Nothing in the data may be altered; copy it all exactly.

EXCERPTED DATA:
/---
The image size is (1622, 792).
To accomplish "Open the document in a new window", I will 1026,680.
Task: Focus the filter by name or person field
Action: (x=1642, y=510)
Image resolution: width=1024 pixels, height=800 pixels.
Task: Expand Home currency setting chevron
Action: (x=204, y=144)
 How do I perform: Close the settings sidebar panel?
\---
OUTPUT OF THE TASK:
The image size is (1622, 792).
To accomplish "Open the document in a new window", I will 1026,680.
Task: Focus the filter by name or person field
Action: (x=1642, y=510)
Image resolution: width=1024 pixels, height=800 pixels.
Task: Expand Home currency setting chevron
Action: (x=204, y=144)
 How do I perform: Close the settings sidebar panel?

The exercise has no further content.